Photographer: Erica Miller

SARATOGA SPRINGS -- By now, Thunder Snow is best known as the only two-time winner of the Dubai World Cup.
That is, unless the only race you pay attention to is the Kentucky Derby.

If that's the case, then perhaps you remember how the Godolphin star, who shipped overseas to Kentucky from Dubai, didn't so much Run for the Roses as he Whacked Out for the Weeds.

In the 2017 Derby, Thunder Snow went full bucking bronco under Christophe Soumillon right out of the starting gate and was on his way back to the paddock before the rest of the field, led by Always Dreaming, had even hit the finish line.

Since then, he has established himself as a global star by winning the Dubai World Cup the last two years, which is largely responsible for his $16,511,476 in career earnings.

And Thunder Snow has left that Derby fiasco behind on this side of the Atlantic with sparkling performances in three races in the U.S., although still without a victory. He'll take another crack at that Saturday against some more stiff competition in the Grade I $1 million Whitney at Saratoga Race Course.

"We need to win a Grade I here," said Tommy Burns, the traveling assistant trainer to Godolphin's head trainer Saeed bin Suroor. "He's so honest and genuine. You look at his form, and he gives his all."

Thunder Snow, who shipped to Saratoga last week and is stabled at the quarantine barn on Fifth Avenue, breezed seven furlongs in 1:27.31 on the main track Sunday morning with exercise rider Walter Lynch in the irons.

Burns said he has taken to the dirt surface at Saratoga better than he has at his other U.S. stops, Churchill Downs and Belmont Park.

During serious workouts like Sunday's, the 5-year-old horse usually wears cheekpieces, which are pads on the side of the face designed to restrict some peripheral vision and get the horse to focus, similar to blinkers. Burns decided they weren't necessary this time.

"He's worked well; they wanted 1:28," Burns said. "The other horse in front of him gave him something to aim at, which I was pleased with. And when he went past him, he pulled himself up, as he does in his work at home.

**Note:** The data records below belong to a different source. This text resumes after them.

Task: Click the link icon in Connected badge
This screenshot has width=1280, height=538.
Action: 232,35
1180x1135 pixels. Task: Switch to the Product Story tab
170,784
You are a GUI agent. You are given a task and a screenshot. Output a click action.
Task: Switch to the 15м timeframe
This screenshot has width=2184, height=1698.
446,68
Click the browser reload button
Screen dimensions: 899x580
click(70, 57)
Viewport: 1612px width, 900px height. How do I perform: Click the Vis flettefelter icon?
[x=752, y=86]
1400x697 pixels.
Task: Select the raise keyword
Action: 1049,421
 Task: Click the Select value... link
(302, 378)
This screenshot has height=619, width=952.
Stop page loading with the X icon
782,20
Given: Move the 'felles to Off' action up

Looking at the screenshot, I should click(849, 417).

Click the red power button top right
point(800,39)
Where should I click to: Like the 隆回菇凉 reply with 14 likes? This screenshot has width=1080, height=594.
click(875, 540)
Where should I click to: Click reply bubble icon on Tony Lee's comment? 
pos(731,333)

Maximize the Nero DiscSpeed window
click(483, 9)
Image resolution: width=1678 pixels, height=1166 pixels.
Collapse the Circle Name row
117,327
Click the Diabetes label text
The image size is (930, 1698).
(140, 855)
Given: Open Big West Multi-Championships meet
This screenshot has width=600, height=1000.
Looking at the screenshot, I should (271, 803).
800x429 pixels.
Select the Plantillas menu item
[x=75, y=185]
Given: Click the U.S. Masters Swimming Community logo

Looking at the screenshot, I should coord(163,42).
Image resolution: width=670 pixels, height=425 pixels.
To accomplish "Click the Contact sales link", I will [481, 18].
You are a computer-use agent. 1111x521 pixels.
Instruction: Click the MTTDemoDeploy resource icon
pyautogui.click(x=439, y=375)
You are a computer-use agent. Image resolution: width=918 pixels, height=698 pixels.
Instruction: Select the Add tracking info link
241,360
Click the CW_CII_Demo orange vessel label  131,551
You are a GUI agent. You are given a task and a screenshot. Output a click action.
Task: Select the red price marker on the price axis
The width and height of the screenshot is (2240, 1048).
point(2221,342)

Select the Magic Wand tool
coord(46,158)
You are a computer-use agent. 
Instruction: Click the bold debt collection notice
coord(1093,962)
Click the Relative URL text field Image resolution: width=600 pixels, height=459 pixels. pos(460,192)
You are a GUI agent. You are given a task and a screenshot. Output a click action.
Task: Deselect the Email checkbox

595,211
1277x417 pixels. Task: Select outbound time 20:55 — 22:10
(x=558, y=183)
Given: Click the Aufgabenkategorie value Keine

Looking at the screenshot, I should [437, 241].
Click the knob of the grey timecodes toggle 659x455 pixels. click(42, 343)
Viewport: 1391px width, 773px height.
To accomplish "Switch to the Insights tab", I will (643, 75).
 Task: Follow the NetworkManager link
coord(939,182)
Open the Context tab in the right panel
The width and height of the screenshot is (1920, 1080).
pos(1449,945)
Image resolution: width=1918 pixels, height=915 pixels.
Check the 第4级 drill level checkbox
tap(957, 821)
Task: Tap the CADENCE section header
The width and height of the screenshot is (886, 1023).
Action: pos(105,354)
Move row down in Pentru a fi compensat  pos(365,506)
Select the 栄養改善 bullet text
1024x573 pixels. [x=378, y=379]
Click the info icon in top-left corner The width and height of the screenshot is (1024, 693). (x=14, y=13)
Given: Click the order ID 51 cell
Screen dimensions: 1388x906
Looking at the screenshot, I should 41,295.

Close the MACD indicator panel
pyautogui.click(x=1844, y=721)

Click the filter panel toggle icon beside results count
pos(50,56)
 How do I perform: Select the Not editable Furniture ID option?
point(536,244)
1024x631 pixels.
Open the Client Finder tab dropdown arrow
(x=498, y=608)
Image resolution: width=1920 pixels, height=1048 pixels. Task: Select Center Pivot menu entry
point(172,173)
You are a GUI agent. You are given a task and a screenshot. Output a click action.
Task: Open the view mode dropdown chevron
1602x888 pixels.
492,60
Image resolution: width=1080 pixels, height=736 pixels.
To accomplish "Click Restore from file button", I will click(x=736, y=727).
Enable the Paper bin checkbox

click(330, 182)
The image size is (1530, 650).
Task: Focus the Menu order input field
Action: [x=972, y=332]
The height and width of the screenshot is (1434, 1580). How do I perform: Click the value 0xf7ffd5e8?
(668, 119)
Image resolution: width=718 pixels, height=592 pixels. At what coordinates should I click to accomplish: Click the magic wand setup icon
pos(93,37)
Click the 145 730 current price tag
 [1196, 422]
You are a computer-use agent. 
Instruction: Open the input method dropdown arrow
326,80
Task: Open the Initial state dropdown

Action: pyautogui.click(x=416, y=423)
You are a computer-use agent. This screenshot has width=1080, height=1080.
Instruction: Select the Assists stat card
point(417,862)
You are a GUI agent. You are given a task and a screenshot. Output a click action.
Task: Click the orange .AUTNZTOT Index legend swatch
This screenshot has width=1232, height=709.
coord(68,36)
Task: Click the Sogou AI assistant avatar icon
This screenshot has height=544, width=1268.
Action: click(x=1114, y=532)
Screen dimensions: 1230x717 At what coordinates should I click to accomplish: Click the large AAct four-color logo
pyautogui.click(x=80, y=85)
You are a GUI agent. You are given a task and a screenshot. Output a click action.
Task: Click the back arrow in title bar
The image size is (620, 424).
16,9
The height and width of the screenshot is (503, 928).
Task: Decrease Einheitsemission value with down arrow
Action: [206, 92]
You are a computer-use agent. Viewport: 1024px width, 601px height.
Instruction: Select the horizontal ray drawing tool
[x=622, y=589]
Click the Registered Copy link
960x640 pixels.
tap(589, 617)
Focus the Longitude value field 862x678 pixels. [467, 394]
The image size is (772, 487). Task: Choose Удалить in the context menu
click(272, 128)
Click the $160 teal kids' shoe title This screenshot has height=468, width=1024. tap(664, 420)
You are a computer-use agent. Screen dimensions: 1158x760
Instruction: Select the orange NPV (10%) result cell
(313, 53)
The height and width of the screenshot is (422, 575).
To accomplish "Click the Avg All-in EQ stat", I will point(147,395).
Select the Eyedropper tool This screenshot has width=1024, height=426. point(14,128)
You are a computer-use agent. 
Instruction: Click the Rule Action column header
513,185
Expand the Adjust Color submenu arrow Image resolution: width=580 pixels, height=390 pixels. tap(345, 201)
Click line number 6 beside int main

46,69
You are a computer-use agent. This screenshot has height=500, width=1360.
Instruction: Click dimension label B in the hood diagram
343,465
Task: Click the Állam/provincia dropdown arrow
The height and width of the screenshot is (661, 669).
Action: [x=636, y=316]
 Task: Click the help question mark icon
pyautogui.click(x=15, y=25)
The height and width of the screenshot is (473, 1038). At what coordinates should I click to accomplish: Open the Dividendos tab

"The  best I've seen him, I think, has been on this surface. For some reason, he's thriving out here, he's moving so well. I spoke to Saeed yesterday, and we usually work him with the cheekpieces, because he's lazy, but he's shown no signs of that. All the factors say he's well in himself."

Thunder Snow has shown that the 2017 Kentucky Derby was an aberration, not only with how he has raced in Dubai and in Europe, but also in the U.S., even though he hasn't won here in three races since the Derby.

He was second by a neck to Discreet Lover in the Jockey Club Gold Cup at Belmont last year leading into a third by less than two lengths behind Accelerate and Gunnevera in the Breeders' Cup Classic at Churchill.

Then this year he ran into a blockbuster field in the Met Mile on Belmont Stakes Day and just missed in finishing a length behind Mitole in third, with McKinzie taking second a neck ahead of Thunder Snow.

"Any other year, that time wins for the first three horses, so it was a top-class race, and we're very pleased that he was still traveling into the straight," Burns said. "So he's showing now that he's learned that you can go any speed you want early on.
"From Kentucky Derby to now, he's a different horse. You saw in the Met Mile, he was up there. He's just improved in every aspect of American racing. He is a lovely, balanced horse. His temperament is very good, but he can be a little fiery to deal with. But nothing fazes him."

That includes some serious globetrotting over the last three seasons.

Since he debuted as a 2-year-old in 2016 with a victory at Leicester in Great Britain, Thunder Snow has raced in France, Ireland, Dubai, Kentucky and New York.

Although he'll get some company at the quarantine barn later this week when trainer Aidan O'Brien ships in five horses for the Saratoga Oaks and Saratoga Derby, Thunder Snow has been a happy camper by himself, going about his business.

"It's just in him. He travels, he's hard as nails, big heart, and nothing fazes him," Burns said. "He's happy, eating good. As usual, he's up for it. He's traveled everywhere. There's not a bother on him. He's unbelievable."